Opening first with a quote from Oodgeroo Noonuccal: ‘Let no one say the past is dead. The past is all about us and within’, and also with a depiction of the four axioms of the bush: The Missionaries, The Murderers and Madmen, The Misfits and The Mercenaries, the book proper opens with the words ‘Fuck you. With all due respect, fuck you – yes, you, dear reader of this page. Fuck you Australia, lost in the Great Forgetting, the Great Unknowing, the Great Denial of your bloody heart of darkness.’ This gives you a sense of what you are in for – and it’s quite a ride.

Aaron Smith’s memoir of his time as the last editor of Australia’s most northerly newspaper, The Torres News, (a small, independent regional tabloid that operated for 63 years until it folded in 2019), gives a unique perspective on the cross-section of life as seen by a white Australian immersed in the culture of Torres Strait Islander and Aboriginal people. And what he sees is often uncomfortable and unpalatable. Racism is exposed as he is ‘transported from his white-boy privileged suburban life to being a racial and cultural minority, and an outsider’. Smith becomes completely immersed in local life and gains a fascinating perspective on the treatment of our northern countrypeople, the political games played with their lives, and the lack of resources available to them, resources that most of us take for granted in this country. As he pulls apart Australia’s issues and examines them from the inside out, he is outspoken, bold and confronting.

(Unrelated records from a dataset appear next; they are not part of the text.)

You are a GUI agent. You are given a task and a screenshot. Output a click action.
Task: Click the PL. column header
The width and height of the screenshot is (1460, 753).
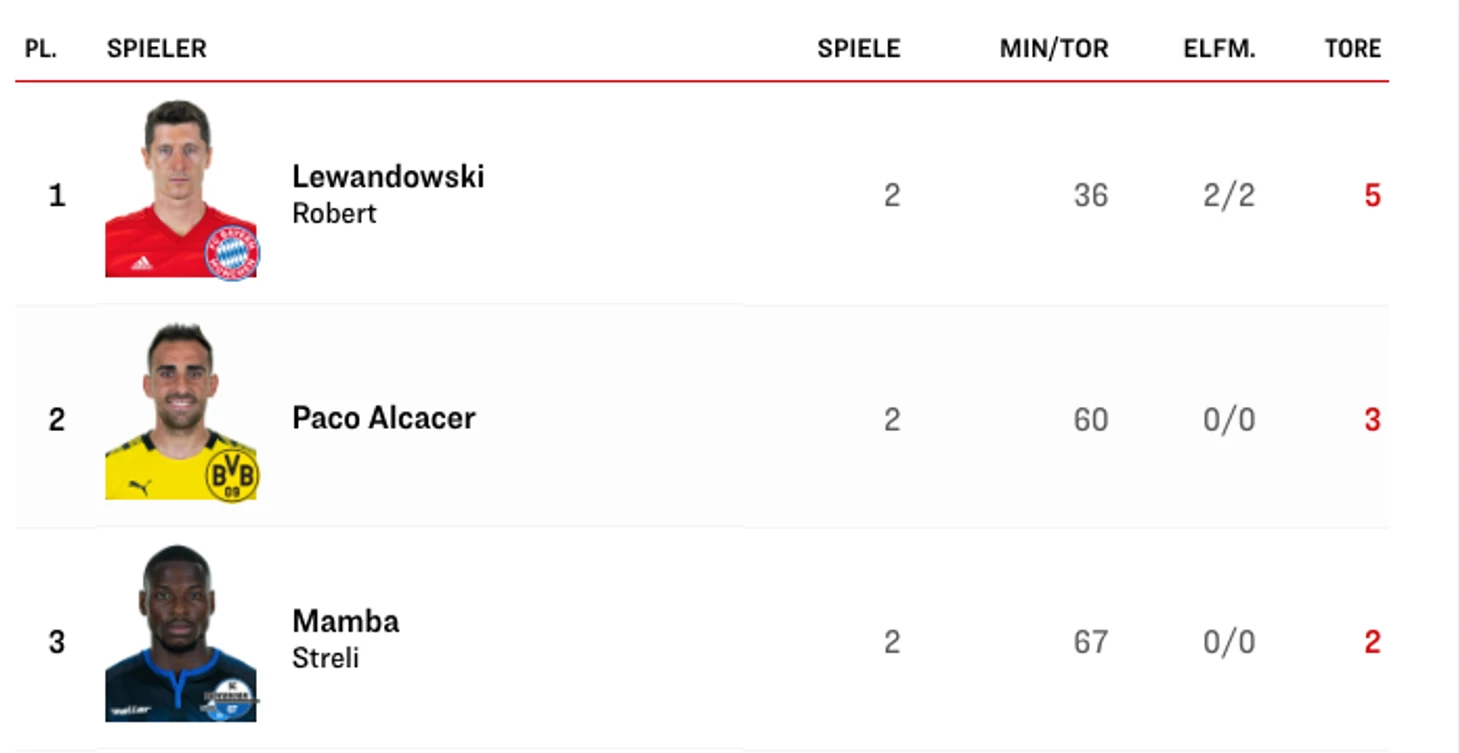[x=41, y=48]
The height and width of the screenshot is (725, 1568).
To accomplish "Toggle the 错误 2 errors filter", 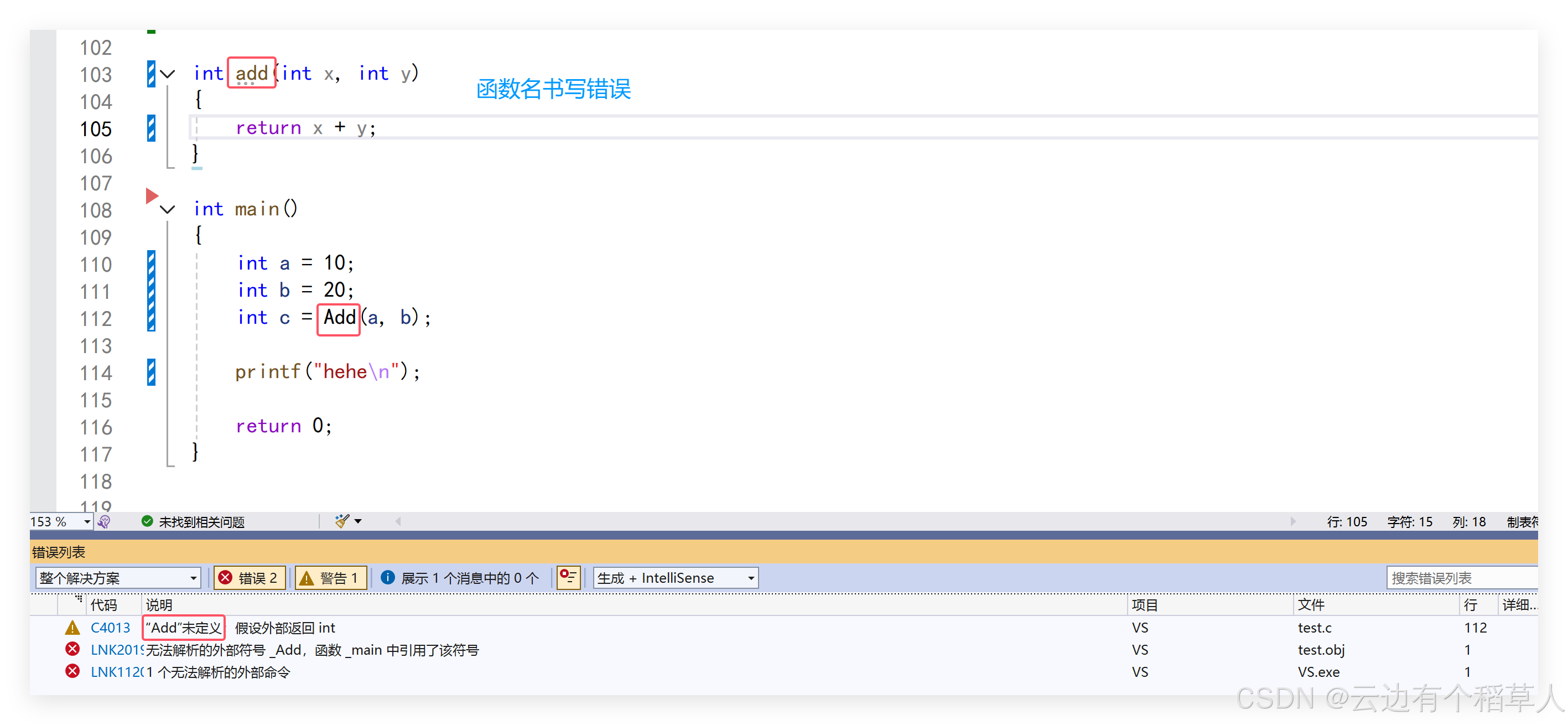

Covering everything and everyone from Mabo to Morrison, from Abbott to PNG, from traditional owners to indigenous history, from the media to community to an endless stream of political posturing, from stories of belonging and identity to protests and polls, from disenfranchised indigenous people to empowered Aboriginal leaders, from our shameful history to our shameful present, from stories that made the headlines to those that quietly slipped away unnoticed, from incarceration to inequality to government failures, this book highlights stories of the little people – the unknown characters – all the way to the famous cases that will be familiar to readers. This is a white man writing about indigenous issues, and some readers might take issue with that, but the fact remains that Smith lived and worked in community for six or seven years and has a fascinating and confronting perspective on the topical matters of the times.